The arrival of Al Franken is encouraging supporters of the Employee Free Choice Act, but the bill remains stuck in the Senate. Franken has signed on as a co-sponsor of the bill and announced as much to cheers at an AFL-CIO event in his honor on Tuesday night. But the problem that's plagued the bill for months still remains: 60 Democrats don't support it and the Republicans are determined to filibuster the measure, which has united the business community like nothing else in recent memory. Among those Democratic Senate votes still trying to be nailed down are Blanche Lincoln and Mark Pryor of Arkansas, Arlen Specter, Jim Webb and Mark Warner of Virginia, Michael Bennet of Colorado, and Ben Nelson of Nebraska. Dianne Feinstein has been less than enthusiastic about the proposal, which is sometimes called Card Check. No Republicans are backing the bill. Chuck Schumer of New York and Senate Majority Leader Harry Reid are trying to find a compromise that can get the 60 votes. With Robert Byrd and Ted Kennedy in ailing health, the proposition is even dicier.
I'm always appreciative of any tips or things you might be hearing about the bill's fate, or your thoughts on why you think it might or might not be good policy.
I offered an argument for the measure earlier this year in the now defunct Conde Nast Portfolio.
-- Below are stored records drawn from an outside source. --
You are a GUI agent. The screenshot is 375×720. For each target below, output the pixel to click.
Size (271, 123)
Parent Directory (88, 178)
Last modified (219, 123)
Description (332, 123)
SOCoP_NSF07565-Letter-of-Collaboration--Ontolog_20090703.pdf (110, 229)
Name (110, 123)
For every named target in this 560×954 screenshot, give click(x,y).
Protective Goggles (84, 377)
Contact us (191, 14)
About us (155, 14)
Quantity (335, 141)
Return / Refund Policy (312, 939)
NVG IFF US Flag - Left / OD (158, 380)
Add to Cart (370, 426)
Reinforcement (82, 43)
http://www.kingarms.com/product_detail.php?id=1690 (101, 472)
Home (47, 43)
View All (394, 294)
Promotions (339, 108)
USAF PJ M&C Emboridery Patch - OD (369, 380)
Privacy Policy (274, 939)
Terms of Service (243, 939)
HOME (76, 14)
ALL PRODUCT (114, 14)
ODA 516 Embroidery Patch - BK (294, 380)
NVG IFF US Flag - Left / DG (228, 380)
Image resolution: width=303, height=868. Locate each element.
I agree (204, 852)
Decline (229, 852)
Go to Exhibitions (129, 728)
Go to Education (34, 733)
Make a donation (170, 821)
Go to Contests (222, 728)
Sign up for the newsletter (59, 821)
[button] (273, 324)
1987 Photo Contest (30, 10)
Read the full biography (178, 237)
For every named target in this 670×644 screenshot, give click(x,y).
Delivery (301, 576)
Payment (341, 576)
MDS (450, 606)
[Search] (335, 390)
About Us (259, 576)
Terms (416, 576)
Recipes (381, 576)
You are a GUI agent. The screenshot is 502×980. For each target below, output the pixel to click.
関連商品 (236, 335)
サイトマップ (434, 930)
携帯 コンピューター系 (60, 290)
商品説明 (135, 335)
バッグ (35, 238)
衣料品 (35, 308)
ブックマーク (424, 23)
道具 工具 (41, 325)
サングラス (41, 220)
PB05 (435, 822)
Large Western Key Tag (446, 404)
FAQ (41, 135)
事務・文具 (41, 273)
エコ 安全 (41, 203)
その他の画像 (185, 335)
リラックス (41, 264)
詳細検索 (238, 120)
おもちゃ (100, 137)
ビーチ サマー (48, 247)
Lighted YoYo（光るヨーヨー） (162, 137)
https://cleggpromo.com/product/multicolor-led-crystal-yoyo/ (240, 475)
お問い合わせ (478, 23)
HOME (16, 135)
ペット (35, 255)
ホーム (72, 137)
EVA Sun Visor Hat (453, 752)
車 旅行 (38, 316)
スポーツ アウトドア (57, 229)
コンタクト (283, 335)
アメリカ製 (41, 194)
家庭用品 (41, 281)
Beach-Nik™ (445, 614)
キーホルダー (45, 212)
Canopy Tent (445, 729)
The bill, then and now, struck me as a modest measure that would probably arrest the decline in union membership, which has been going on for decades. At the moment only 7.5 percent of private sector employees belong to a union, and EFCA would probably give that a charge, though no one can be entirely sure of what the bill would actually do to union membership.
But now, anything that passes is likely to involve compromise that will weaken the impact of the bill further. One labor source tells me that "something" is likely to pass this year but it won't be the original measure that business seems to be able to kill despite the Democrats having 60 votes.